In my string formatting lib, I want to be able to call it like so: `fmt(arena, "format % %", arg0, arg1);` and have the `fmt` function be defined as `str fmt(struct Arena* arena, str format, struct FmtArg args[], u32 args_len);`.
The macro I came up with which best approximates that is:
// expands into both the array of __VA_ARGS__ and its length
define VARIADIC(TYPE, ...) ((TYPE[]){(TYPE){0}, __VA_ARGS__} + 1), \
(sizeof((TYPE[]){(TYPE){0}, __VA_ARGS__}) / sizeof(TYPE) - 1)
// STR just converts a cstring literal to struct str {const char* ptr; u64 len;};
define FMT(ARENA, FORMAT, ...) fmt(ARENA, STR(FORMAT), VARIADIC(struct FmtArg, __VA_ARGS__))
With that I can call `fmt` like `FMT(arena, "format % %", (struct FmtArg){FMT_ARG_U64, .as_u64=37}, (struct FmtArg){FMT_ARG_F64, .as_f64=3.14})`. Which then with some helper functions becomes: `FMT(arena, "format % %", fmt_num(37), fmt_num(3.14))`
And the why it's different is because it also works calling it without args (`FMT(arena, "just format no args")`) even without compiler support for `##__VA_ARGS__` or `__VA_OPT__`.
That is because the array declaration inside `FMT` always has at least one element (the first is always empty) and we do the `+ 1` before passing it to `fmt` to make it point to the first real arg.
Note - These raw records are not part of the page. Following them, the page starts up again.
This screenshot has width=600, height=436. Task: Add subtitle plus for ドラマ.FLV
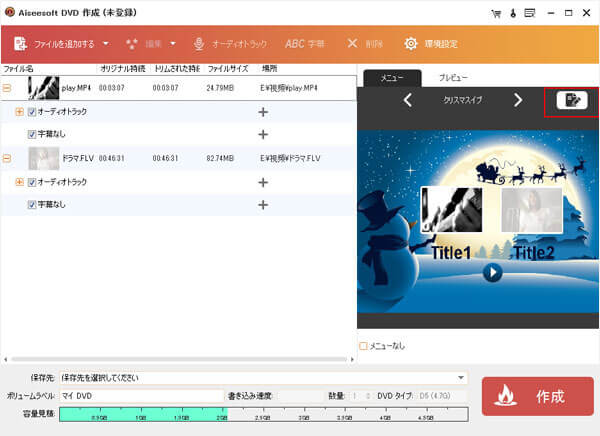(263, 205)
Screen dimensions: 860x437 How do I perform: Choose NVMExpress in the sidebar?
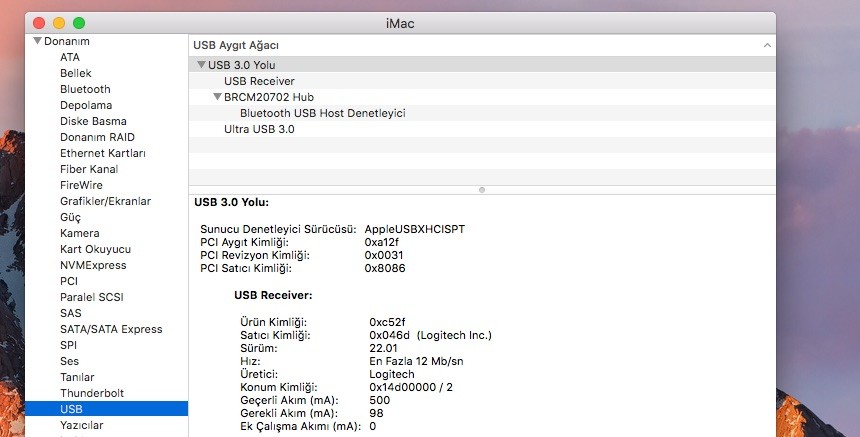click(93, 265)
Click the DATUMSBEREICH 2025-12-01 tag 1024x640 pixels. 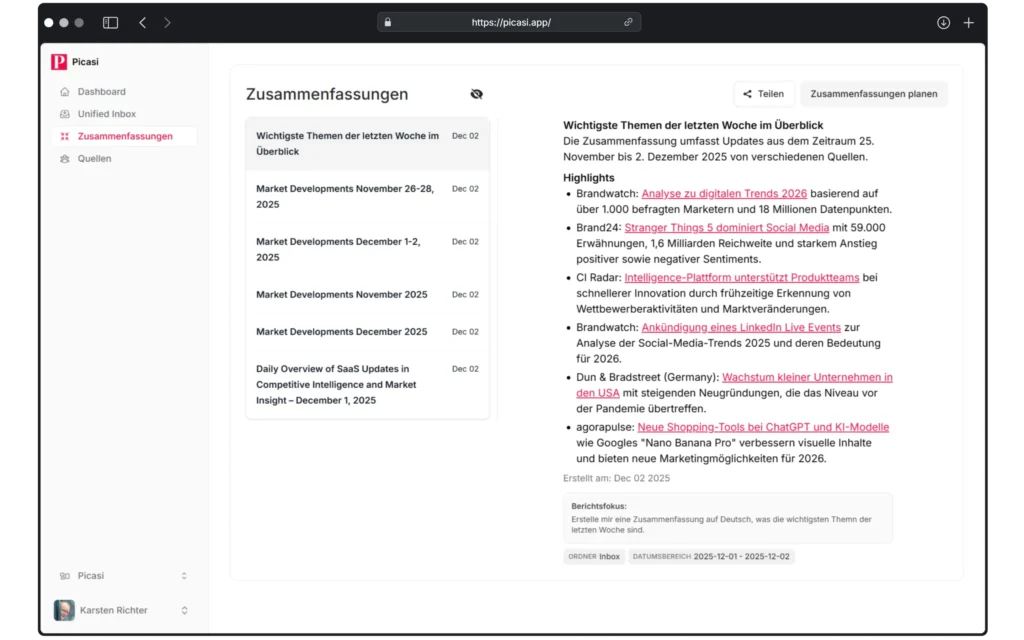point(711,556)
Then we also have to compensate for it in the fmt `args_len` param by doing `- 1` since it would be counting the empty arg otherwise.
I also use this trick to make a better api for:
struct Arena* get_scratch_arena(const struct Arena* conflict_arenas[], u32 conflict_arenas_len);
// the actual function is now `get_scratch_arena_raw`
// we can reuse the same `VARIADIC` macro here
define get_scratch_arena(...) get_scratch_arena_raw(VARIADIC(const struct Arena*, __VA_ARGS__))
Which then lets us just call it like:
get_scratch_arena(); // <- also works whith zero args!
get_scratch_arena(some_arena);
get_scratch_arena(some_arena, some_other_arena);
get_scratch_arena(some_arena, some_other_arena, many_many_arenas, why_do_you_need_so_much_arenas, boy_do_i_like_arenas);
As far as I know, though, it will not work in C++ as it does not support rvalue arrays in function param position.
This is not that much of a macro trick but more of one way to do generics/templates within C's limitations. By taking advantage of the fact that C compilers always try to inline functions, we can implement them in a "type erased" form and then reassemble the type information at call sites.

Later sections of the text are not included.